= Exercise prompt =
Report each line from the entries in which "right" can be found.

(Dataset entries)
──────

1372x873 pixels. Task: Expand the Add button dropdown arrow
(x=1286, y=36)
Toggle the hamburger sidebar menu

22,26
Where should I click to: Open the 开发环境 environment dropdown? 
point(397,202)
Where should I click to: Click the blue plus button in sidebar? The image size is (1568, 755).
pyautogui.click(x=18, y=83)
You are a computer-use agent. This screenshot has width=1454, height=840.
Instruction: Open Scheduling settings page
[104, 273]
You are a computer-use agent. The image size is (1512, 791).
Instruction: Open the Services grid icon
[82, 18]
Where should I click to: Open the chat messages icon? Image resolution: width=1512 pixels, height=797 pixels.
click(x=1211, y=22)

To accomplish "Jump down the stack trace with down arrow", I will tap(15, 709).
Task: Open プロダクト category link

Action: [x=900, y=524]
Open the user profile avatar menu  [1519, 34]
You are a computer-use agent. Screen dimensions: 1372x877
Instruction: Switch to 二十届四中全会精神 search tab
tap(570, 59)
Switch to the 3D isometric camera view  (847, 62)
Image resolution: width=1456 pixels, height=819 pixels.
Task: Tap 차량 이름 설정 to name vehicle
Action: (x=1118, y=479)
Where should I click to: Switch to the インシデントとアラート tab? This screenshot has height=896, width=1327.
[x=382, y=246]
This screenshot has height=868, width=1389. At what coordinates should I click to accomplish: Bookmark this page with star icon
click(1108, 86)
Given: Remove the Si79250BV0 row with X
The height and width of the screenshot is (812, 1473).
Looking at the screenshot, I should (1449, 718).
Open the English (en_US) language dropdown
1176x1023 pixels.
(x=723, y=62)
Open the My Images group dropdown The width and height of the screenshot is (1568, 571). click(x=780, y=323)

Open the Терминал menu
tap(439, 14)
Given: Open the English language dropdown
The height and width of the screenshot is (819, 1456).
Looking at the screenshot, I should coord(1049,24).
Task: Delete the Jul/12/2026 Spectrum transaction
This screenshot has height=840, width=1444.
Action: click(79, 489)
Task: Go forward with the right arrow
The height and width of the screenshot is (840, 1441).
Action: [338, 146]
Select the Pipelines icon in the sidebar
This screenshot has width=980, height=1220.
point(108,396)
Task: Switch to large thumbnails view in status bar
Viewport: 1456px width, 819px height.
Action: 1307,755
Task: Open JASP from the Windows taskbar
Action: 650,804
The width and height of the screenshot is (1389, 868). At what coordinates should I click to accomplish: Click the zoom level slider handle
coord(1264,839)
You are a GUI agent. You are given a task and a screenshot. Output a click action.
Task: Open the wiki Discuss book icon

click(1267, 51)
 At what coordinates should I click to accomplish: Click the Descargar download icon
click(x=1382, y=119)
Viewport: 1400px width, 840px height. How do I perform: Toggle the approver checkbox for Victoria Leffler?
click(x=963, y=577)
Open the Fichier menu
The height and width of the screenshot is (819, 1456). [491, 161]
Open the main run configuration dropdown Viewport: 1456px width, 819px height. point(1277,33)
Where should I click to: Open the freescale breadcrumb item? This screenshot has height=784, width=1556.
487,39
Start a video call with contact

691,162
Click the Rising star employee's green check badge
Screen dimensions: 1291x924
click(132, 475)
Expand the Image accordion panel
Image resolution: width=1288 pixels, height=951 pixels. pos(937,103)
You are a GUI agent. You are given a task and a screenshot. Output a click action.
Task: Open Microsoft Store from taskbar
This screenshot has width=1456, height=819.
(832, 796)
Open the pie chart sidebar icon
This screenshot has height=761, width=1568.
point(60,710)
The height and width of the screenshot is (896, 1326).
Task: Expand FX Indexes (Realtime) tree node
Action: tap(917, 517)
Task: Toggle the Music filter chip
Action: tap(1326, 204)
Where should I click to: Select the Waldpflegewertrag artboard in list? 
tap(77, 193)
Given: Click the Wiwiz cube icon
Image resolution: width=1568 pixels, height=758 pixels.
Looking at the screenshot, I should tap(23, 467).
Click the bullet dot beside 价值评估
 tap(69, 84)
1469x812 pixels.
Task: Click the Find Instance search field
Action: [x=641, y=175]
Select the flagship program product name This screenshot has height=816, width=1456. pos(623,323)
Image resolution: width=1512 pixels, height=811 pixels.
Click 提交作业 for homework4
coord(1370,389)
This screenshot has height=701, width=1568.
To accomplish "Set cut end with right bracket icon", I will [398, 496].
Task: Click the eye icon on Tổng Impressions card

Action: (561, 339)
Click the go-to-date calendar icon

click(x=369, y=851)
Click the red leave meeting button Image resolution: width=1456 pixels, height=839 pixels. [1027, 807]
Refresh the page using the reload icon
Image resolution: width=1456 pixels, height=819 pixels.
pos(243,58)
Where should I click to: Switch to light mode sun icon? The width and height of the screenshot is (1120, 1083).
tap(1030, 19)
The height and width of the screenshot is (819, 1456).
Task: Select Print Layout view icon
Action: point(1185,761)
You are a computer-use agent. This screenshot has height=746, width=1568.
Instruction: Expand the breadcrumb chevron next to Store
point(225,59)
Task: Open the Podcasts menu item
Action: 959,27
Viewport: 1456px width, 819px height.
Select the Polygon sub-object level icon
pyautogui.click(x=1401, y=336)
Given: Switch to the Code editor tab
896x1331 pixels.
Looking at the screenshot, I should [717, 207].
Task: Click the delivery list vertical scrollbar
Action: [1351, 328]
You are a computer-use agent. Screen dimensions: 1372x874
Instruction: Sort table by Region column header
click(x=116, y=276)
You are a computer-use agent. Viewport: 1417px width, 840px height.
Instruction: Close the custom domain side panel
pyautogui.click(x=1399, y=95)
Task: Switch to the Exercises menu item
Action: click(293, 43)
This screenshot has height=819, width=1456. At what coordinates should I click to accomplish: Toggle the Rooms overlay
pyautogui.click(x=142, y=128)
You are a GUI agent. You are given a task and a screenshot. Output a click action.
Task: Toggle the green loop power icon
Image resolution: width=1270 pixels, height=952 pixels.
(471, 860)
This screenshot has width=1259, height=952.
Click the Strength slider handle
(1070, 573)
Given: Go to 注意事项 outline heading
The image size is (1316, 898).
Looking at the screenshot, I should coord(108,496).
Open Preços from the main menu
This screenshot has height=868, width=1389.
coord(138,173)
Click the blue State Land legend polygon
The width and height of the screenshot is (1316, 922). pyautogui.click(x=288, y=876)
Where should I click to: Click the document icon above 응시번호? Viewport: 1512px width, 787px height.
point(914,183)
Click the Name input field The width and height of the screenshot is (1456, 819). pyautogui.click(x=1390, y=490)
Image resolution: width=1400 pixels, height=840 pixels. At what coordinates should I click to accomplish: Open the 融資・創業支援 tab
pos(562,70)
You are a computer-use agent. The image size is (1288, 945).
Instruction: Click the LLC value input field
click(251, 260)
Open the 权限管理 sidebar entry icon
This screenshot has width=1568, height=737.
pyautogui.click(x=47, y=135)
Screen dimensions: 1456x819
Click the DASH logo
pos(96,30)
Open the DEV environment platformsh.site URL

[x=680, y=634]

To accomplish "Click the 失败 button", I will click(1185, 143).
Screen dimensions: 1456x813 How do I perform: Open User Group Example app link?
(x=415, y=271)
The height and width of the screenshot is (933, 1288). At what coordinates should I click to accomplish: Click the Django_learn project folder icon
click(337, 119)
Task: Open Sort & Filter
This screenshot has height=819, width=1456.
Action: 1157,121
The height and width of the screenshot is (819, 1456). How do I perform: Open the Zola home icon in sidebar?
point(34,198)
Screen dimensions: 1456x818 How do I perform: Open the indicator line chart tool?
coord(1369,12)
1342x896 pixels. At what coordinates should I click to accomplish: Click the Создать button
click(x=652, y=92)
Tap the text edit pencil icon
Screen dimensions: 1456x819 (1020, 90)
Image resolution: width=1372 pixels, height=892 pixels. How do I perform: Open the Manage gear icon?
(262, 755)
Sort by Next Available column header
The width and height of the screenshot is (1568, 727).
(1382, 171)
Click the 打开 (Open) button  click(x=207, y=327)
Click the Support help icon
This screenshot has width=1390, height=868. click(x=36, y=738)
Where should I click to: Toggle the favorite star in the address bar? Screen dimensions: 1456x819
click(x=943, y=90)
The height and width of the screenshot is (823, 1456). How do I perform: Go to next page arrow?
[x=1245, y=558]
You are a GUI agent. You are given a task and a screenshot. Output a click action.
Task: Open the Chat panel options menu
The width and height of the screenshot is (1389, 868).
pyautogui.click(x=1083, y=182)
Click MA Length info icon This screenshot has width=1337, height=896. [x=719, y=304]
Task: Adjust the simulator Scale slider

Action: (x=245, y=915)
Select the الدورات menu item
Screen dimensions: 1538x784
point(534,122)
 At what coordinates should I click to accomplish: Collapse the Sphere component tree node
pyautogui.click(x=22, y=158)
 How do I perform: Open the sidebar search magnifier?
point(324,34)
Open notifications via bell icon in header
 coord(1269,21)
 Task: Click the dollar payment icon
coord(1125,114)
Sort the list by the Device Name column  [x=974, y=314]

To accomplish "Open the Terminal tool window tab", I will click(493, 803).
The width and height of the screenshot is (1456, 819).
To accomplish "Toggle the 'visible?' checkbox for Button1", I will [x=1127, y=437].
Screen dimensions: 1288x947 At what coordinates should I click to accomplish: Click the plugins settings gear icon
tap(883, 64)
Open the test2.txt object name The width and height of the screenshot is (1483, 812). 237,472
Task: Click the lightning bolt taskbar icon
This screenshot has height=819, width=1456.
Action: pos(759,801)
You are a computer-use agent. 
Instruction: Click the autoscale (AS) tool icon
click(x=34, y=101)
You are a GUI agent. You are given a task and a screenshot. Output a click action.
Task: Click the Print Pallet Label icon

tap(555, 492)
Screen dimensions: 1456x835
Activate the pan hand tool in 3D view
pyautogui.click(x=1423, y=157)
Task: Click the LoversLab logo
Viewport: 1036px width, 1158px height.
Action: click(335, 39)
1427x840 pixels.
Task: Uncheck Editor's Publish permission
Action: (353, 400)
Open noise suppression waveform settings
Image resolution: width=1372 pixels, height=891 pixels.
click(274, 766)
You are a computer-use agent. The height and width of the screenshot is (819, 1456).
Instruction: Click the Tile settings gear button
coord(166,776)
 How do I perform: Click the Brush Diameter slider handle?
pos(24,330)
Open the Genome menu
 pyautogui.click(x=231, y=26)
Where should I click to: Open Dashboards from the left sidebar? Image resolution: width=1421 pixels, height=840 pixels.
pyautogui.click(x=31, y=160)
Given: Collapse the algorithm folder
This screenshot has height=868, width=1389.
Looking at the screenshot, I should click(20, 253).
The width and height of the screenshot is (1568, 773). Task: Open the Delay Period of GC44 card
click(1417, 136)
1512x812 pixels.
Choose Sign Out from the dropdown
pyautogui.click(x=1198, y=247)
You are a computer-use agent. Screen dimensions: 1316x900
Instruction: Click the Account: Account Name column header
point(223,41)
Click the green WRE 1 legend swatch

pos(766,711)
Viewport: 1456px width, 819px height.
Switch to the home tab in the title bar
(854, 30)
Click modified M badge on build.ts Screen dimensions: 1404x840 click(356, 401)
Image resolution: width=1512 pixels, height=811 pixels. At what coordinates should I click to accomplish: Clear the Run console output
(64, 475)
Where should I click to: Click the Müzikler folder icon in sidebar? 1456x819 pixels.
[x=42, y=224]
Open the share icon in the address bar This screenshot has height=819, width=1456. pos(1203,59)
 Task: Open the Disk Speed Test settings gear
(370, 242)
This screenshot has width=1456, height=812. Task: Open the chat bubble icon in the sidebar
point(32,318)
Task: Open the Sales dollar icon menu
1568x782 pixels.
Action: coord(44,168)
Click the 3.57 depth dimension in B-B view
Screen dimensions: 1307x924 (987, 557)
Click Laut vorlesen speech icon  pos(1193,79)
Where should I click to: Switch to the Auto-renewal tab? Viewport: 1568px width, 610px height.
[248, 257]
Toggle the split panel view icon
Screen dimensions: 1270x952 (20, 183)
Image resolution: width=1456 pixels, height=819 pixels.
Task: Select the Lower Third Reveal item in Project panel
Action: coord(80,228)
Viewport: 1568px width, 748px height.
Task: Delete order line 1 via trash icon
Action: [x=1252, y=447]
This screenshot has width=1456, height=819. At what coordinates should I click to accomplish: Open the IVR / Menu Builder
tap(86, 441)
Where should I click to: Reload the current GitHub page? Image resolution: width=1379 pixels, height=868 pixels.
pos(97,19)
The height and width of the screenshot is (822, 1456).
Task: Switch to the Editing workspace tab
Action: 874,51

──────

= Expected answer =
Task: Go forward with the right arrow
To accomplish "Set cut end with right bracket icon", I will [398, 496].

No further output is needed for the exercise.